Джесси почувствовала еще большее смущение. Не хочет она встречаться с Эдди. Знает она его… Стоит только поддаться, и все закрутится снова. Ей этого не надо. Ее устраивает нынешняя спокойная, упорядоченная, размеренная жизнь.
— Джесс, неужели у тебя нет времени даже на чашечку кофе?
— У меня дела.
— А на полчашки? — Он изобразил свою самую обаятельную улыбку.
Джесси вздохнула:
— Ну, если полчашки. Тут рядом есть кафе.
В его взгляде проглянуло разочарование. Она почувствовала, что ведет себя нелюбезно, поэтому, стараясь быть приветливой, сказала:
— Можем пойти и ко мне.
— Так поехали. — Он радостно поднял валторну. — Ты где припарковалась?
— На той стороне улицы.
— Прекрасно. Я сейчас. — Эдди поспешил к низкой спортивной машине, стоявшей у ступеней концертного зала.
— Это твоя? — не удержалась девушка от удивленного возгласа.
— Моя гордость и радость.
Она обошла машину, разглядывая ее словно летающую тарелку.
— Да это же «мерседес»!
— В самом деле? Надо же! — пошутил Эдди.
— Разве мы не дали обет не обзаводиться «мерседесами»?
— Это когда было! Или ты расстроилась из-за меня?
— Ну, мне придется добираться домой в этой развалюхе. — Девушка показала на скромный «форд».
— Ты держишь слово, как это на тебя похоже, Джесс.
Она ощетинилась:
— Догоняй!
Джесси ехала четыре мили до своего кооперативного дома, настроение ее ухудшилось. «Как это на тебя похоже», — с издевкой повторила она, следя за фарами Эдди в зеркале заднего обзора.

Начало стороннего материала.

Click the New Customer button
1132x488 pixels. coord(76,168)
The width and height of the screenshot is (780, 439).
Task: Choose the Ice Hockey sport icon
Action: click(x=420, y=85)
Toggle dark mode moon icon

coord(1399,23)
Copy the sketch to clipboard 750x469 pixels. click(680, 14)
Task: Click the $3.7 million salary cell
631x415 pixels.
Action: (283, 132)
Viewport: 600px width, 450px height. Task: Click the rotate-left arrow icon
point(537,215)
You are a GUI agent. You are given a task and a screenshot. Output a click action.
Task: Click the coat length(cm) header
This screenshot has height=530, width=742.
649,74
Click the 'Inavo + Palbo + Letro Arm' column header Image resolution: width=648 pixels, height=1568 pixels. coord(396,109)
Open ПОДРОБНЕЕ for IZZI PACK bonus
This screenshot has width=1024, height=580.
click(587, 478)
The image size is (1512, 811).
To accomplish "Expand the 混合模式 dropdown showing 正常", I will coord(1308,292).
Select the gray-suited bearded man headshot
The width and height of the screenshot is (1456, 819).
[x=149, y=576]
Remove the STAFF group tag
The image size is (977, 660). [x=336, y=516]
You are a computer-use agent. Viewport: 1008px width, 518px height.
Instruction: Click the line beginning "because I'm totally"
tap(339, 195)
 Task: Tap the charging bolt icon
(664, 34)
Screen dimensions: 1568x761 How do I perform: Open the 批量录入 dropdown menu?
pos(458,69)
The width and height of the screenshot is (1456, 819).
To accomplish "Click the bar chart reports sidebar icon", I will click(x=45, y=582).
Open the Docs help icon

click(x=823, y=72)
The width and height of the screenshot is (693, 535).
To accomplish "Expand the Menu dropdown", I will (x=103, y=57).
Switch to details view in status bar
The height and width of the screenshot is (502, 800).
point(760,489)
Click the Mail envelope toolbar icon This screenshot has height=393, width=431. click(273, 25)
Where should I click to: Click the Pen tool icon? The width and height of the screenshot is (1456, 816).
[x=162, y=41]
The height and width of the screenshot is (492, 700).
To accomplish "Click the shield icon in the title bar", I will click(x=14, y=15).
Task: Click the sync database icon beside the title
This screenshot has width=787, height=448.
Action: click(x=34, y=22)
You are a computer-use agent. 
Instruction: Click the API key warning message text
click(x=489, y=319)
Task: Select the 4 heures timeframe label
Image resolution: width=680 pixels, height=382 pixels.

Он теперь знает Джессику Уолш не лучше, чем астронавта на Луне! Я же изменилась не только внешне. Джесси забарабанила по рулю обтянутыми перчаткой пальцами.
Эдди никогда не понимал меня. Самодовольный тупица! Однажды, когда им было по шестнадцать, он сообщил, что пишет фортепьянное произведение для нее. Это заинтересовало и даже польстило, пока она не услышала ту дурацкую вещичку, претенциозно названную Блюз «Джесс».
Тогда она ничего не сказала, хотя возненавидела его творение, не сразу поняв почему. Благодаря своему ровному, незатейливому ритму и сладкой предсказуемой мелодии, пьеса оказалась отличным символом их отношений. Эдди никогда не признавал в ней сложную личность. Блюз подтверждал: вот вам человек, который не может ничем удивить.
Что ж, Эдди Палмера ожидает сюрприз, если он узнает ее получше. Но она не даст ему такой возможности. Ну нет! Ему предстоит самое быстрое кофепитие в жизни!